### TASK REQUIREMENTS
Print the entries from the line with "773x785 pixels. At" up to and including the line with "tap(39, 31)", keeping every character unchanged.

○ ○ ○

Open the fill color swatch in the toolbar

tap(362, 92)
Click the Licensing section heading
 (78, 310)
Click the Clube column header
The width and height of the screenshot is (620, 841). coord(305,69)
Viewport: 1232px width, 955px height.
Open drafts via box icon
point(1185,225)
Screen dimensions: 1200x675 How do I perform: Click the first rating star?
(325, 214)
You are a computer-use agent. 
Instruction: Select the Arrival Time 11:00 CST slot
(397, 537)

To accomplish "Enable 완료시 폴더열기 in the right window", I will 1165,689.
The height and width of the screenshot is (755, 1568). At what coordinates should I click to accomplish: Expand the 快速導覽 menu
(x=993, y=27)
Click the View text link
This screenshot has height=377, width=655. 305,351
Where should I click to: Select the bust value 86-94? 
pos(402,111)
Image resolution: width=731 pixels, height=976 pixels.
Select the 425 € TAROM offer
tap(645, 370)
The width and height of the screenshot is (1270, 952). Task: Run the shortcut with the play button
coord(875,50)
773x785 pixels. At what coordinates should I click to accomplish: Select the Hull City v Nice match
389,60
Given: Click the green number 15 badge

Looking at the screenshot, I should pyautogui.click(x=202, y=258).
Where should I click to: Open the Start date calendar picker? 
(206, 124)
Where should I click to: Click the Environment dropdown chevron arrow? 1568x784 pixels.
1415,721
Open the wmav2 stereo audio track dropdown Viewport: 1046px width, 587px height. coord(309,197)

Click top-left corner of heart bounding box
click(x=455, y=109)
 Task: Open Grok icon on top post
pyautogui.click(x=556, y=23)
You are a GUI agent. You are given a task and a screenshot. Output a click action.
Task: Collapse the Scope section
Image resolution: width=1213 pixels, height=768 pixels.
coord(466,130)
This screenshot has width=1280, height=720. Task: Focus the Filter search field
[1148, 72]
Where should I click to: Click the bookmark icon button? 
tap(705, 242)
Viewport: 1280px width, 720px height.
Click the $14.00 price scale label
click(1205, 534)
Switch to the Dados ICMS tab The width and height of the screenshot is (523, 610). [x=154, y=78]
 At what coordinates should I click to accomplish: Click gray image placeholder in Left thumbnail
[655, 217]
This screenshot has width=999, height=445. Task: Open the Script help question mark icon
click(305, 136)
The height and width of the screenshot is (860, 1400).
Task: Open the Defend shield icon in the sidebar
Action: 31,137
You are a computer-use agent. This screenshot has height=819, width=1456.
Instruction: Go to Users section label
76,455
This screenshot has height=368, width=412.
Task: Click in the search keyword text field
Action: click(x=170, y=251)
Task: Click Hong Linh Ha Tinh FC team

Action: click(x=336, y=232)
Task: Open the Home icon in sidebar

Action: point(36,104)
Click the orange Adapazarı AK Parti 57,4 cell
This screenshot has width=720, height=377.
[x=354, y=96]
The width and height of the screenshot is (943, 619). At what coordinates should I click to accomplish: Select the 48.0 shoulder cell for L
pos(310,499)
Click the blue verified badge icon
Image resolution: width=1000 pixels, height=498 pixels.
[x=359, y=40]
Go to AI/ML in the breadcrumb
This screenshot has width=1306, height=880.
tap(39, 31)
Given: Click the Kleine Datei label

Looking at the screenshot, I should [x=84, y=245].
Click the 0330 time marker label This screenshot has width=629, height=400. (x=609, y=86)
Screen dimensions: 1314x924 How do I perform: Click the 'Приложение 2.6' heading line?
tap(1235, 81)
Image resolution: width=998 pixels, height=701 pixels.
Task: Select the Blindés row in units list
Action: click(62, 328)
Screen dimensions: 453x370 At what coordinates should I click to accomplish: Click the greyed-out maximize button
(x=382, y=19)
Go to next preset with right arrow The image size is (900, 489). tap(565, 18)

○ ○ ○

### OUTPUT FOR THIS TASK
773x785 pixels. At what coordinates should I click to accomplish: Select the Hull City v Nice match
389,60
Given: Click the green number 15 badge

Looking at the screenshot, I should pyautogui.click(x=202, y=258).
Where should I click to: Open the Start date calendar picker? 
(206, 124)
Where should I click to: Click the Environment dropdown chevron arrow? 1568x784 pixels.
1415,721
Open the wmav2 stereo audio track dropdown Viewport: 1046px width, 587px height. coord(309,197)

Click top-left corner of heart bounding box
click(x=455, y=109)
 Task: Open Grok icon on top post
pyautogui.click(x=556, y=23)
You are a GUI agent. You are given a task and a screenshot. Output a click action.
Task: Collapse the Scope section
Image resolution: width=1213 pixels, height=768 pixels.
coord(466,130)
This screenshot has width=1280, height=720. Task: Focus the Filter search field
[1148, 72]
Where should I click to: Click the bookmark icon button? 
tap(705, 242)
Viewport: 1280px width, 720px height.
Click the $14.00 price scale label
click(1205, 534)
Switch to the Dados ICMS tab The width and height of the screenshot is (523, 610). [x=154, y=78]
 At what coordinates should I click to accomplish: Click gray image placeholder in Left thumbnail
[655, 217]
This screenshot has width=999, height=445. Task: Open the Script help question mark icon
click(305, 136)
The height and width of the screenshot is (860, 1400).
Task: Open the Defend shield icon in the sidebar
Action: 31,137
You are a computer-use agent. This screenshot has height=819, width=1456.
Instruction: Go to Users section label
76,455
This screenshot has height=368, width=412.
Task: Click in the search keyword text field
Action: click(x=170, y=251)
Task: Click Hong Linh Ha Tinh FC team

Action: click(x=336, y=232)
Task: Open the Home icon in sidebar

Action: point(36,104)
Click the orange Adapazarı AK Parti 57,4 cell
This screenshot has width=720, height=377.
[x=354, y=96]
The width and height of the screenshot is (943, 619). At what coordinates should I click to accomplish: Select the 48.0 shoulder cell for L
pos(310,499)
Click the blue verified badge icon
Image resolution: width=1000 pixels, height=498 pixels.
[x=359, y=40]
Go to AI/ML in the breadcrumb
This screenshot has width=1306, height=880.
tap(39, 31)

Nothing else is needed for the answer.